Washington (AFP) – Activity around Syria’s chemical weapons is ringing alarm bells in Washington and other world capitals, but secrecy surrounding the stockpile makes it difficult to gauge its nature and size.
US President Barack Obama on Monday warned Syrian President Bashar Al-Assad “there will be consequences” if he unleashed those weapons in the civil war wracking his country.
A US official told AFP that Syria had begun mixing chemicals that could be used to make sarin, a deadly nerve agent, while CNN reported Damascus could deploy the gas in a limited artillery attack on advancing rebels.
Experts, though, are unable to define the extent of Syria’s chemical weapons arsenal, emphasising that little public information exists. Syria is one of the few countries that has not signed the Chemical Weapons Convention.
Damascus has however signed the Geneva protocol, which bars the first use of chemical and biological weapons, though it does not make stipulations about production, storage and transfer.
“We are closely following information about Syria… but we can’t say more without sending inspectors on the ground,” Michael Luhan, a spokesperson for the Organization for the Prohibition of Chemical Weapons, told AFP.
Intelligence services also have little to say on the subject.
“Syria’s well-established chemical warfare program includes a stockpile of nerve agent, which can be delivered by aircraft or ballistic missiles,” Defense Intelligence Agency chief Lieutenant General Ronald Lee Burgess said in March 2011 testimony before a Senate panel.
“Syria continues to seek chemical warfare-related precursors and expertise from foreign sources.”
Syria is stockpiling “hundreds of tons” of various chemical agents, according to Leonard Spector of the Center for Nonproliferation Studies at the Monterey Institute of International Studies.
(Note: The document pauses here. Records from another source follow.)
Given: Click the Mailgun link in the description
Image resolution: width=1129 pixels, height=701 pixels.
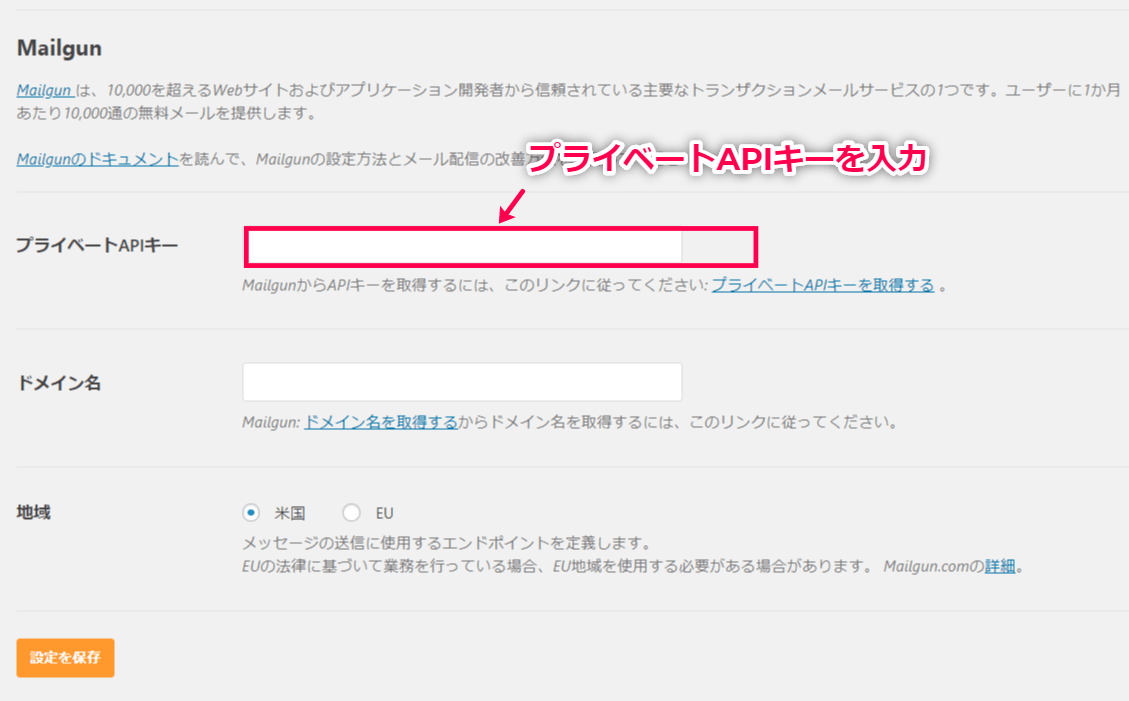Looking at the screenshot, I should [x=43, y=90].
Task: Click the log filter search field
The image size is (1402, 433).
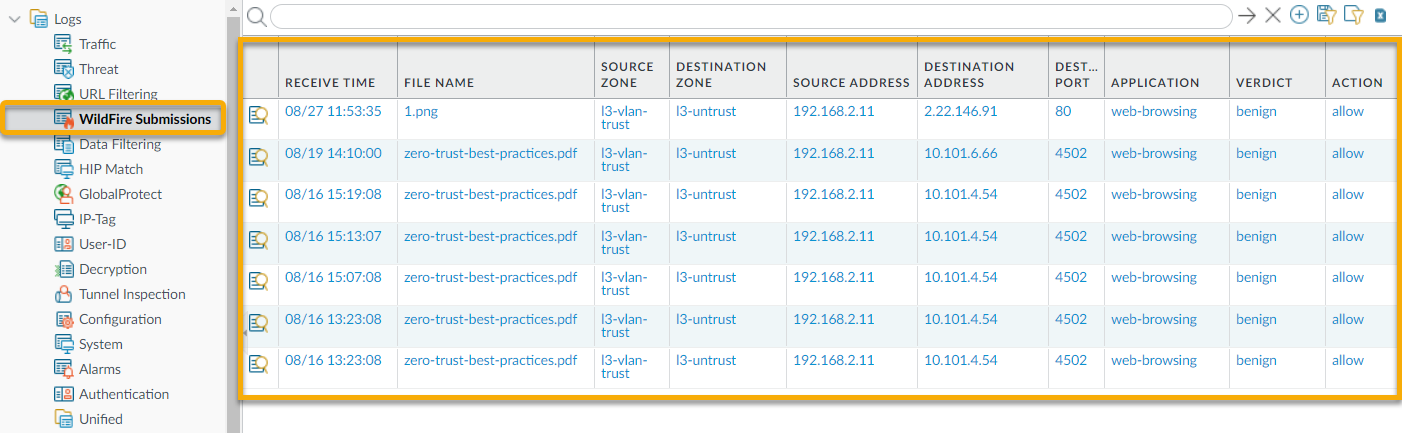Action: (x=750, y=16)
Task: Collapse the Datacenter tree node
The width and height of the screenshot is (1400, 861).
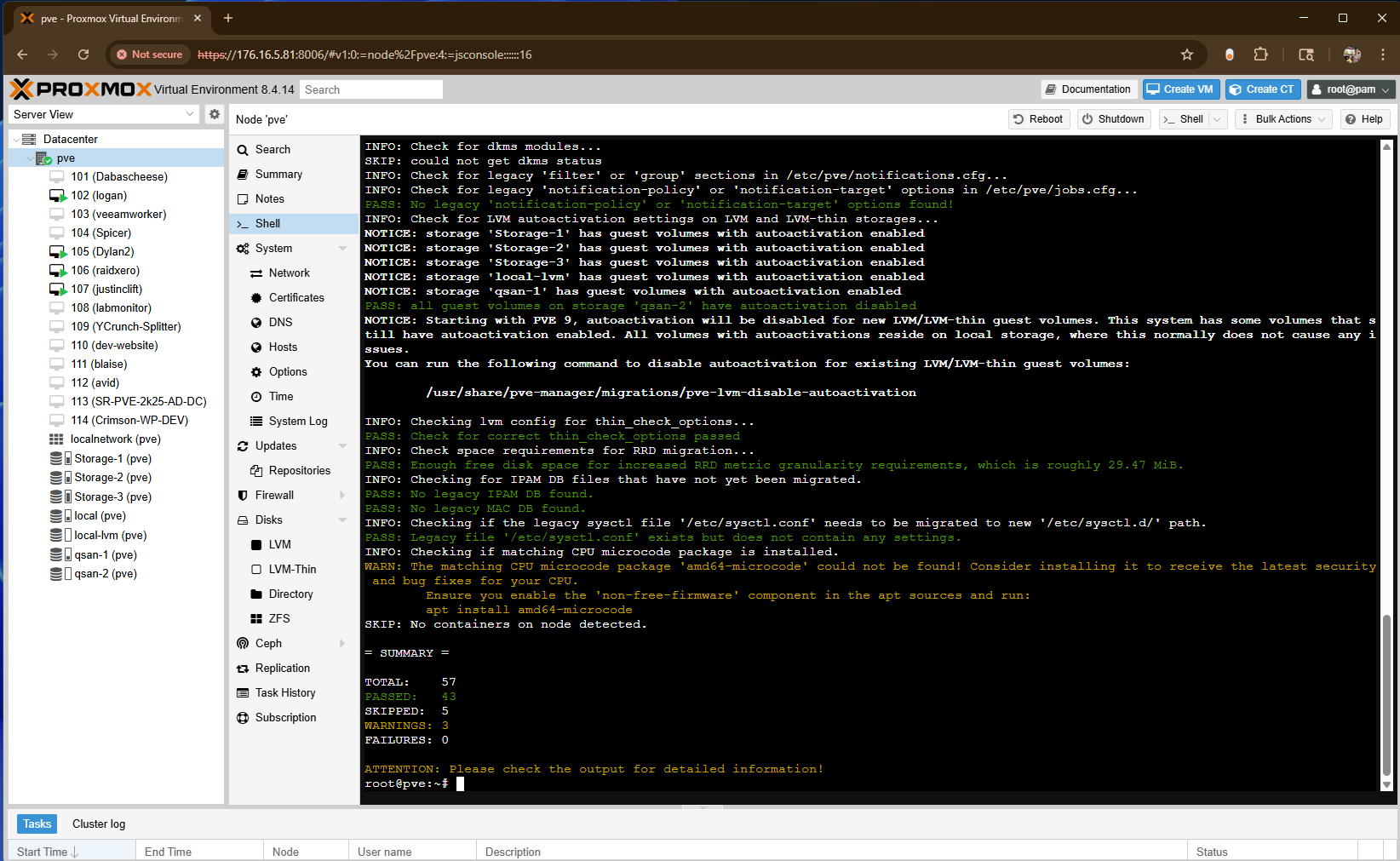Action: point(16,140)
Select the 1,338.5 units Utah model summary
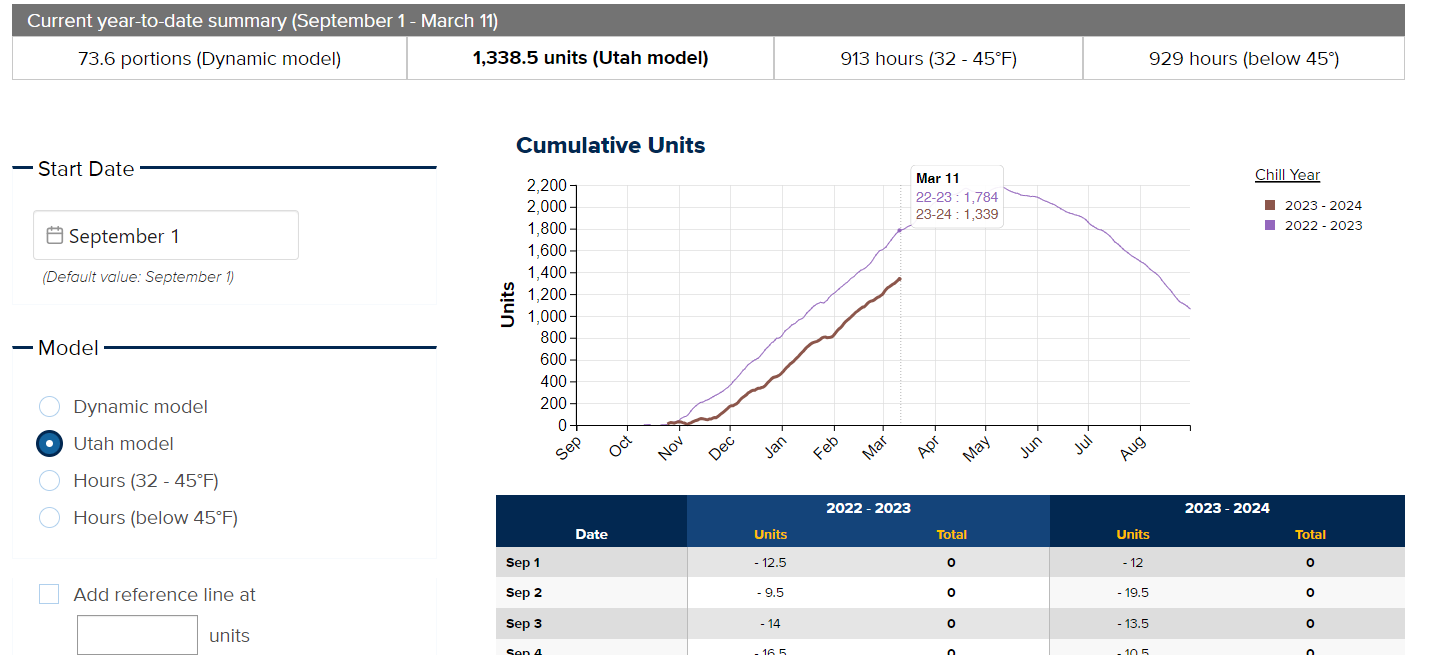This screenshot has height=655, width=1430. [x=590, y=59]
“Their panoply of chemical agents is quite robust,” said Olivier Lepick of the Foundation for Strategic Research think tank in Paris.
“They have successfully mastered the synthesis of organophosphorus compounds – the latest, most efficient and most toxic generation of chemical weapons.”
This family of compounds includes sarin and VX nerve agents, as well as older agents such as mustard gas, a mix of sulfur dioxide and ethylene.
Wired.com, a US online magazine, reported in its Danger Room military blog that government engineers in central Syria were thought to have started mixing chemicals last week to make sarin gas. The operation had reached the point where sarin could be loaded on a plane and dropped as a weapon, Danger Room quoted an unnamed US official as saying.
Sarin gas, which cripples the nervous system, was first produced by Nazi scientists in the 1930s and used in two attacks by a Japanese cult in the 1990s. Even a tiny dose can be deadly.
The most notorious sarin attack occurred in 1988 in the village of Halabja in northern Iraq, when as many as 5,000 Kurds were killed and 65,000 injured when the Iraqi military used a combination of chemical agents including sarin, mustard gas and possibly VX.
A radical Japanese cult used Sarin in the Tokyo subway in March 1995 to kill 13 people and injure 6,000 others.
Syria’s program was launched in the 1970s with help from Egypt and later from the former Soviet Union. In the 1990s, Russia lent a hand, followed by Iran since at least 2005, according to the independent Nuclear Threat Initiative.
The Scientific Research Council in Damascus appears to be directing the Syrian chemical weapons program, the NTI said.
The US Congressional Research Service pointed to accessible information suggesting that the production and storage of nerve gas and mustard gas is concentrated in and around the cities of Al-Safira southeast of Aleppo, Damascus, Hama, Homs and Latakia.
Delivery vehicles include Scud ballistic missiles and launch systems, along with aerial bombs and shells, according to publicly-available information.
However, “there is not sufficient information in open sources to draw any conclusions about the security of Syria’s CW arsenal,” the NTI warned.